Assigned task
Since the pictures are not wanted, reproduce only the rest of the records, exactly as given.
--- --- ---
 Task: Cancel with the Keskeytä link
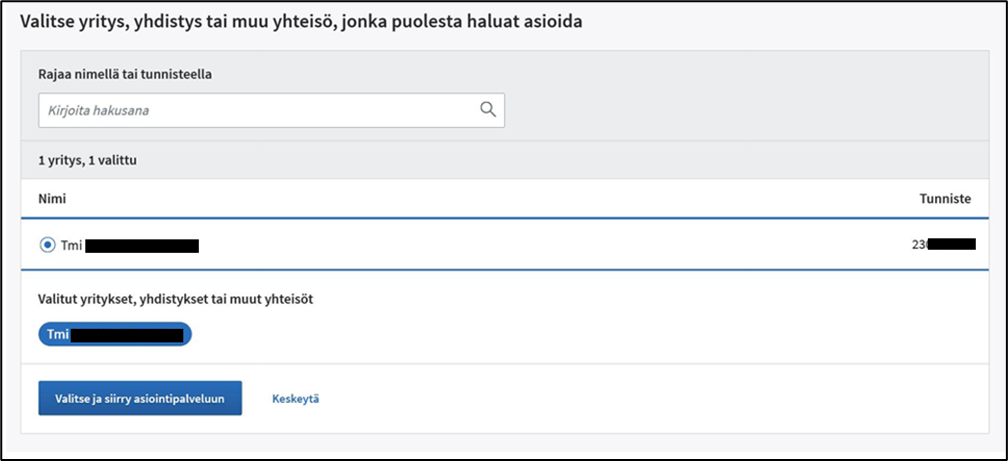(296, 399)
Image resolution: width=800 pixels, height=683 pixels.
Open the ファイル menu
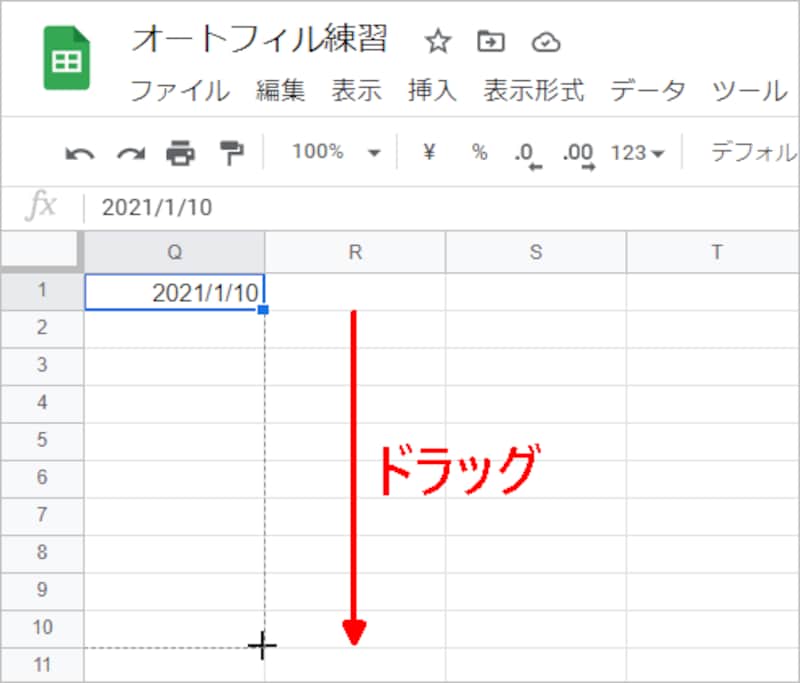click(x=182, y=91)
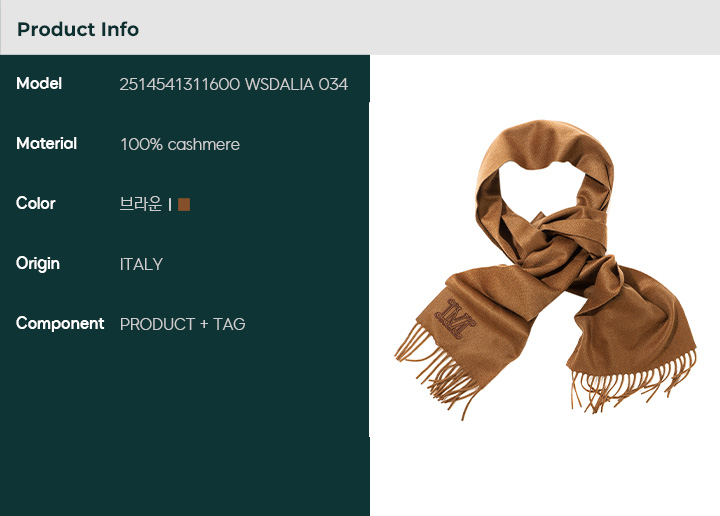
Task: Click the Component label
Action: pos(60,324)
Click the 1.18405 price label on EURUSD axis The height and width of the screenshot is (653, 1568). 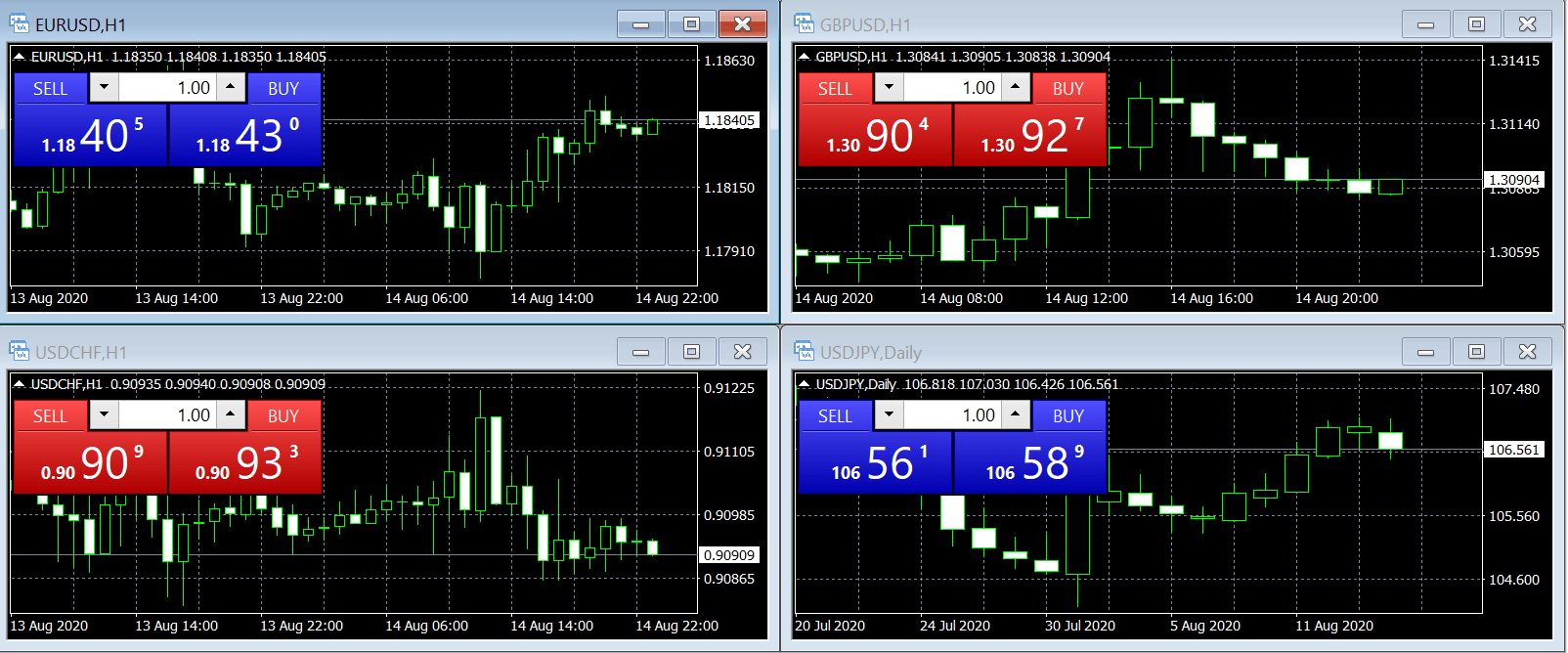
--- --- ---
Response
 Task: Cancel with the Keskeytä link
(296, 399)
Image resolution: width=800 pixels, height=683 pixels.
Open the ファイル menu
click(x=182, y=91)
Task: Click the Component label
Action: pos(60,324)
Click the 1.18405 price label on EURUSD axis The height and width of the screenshot is (653, 1568). 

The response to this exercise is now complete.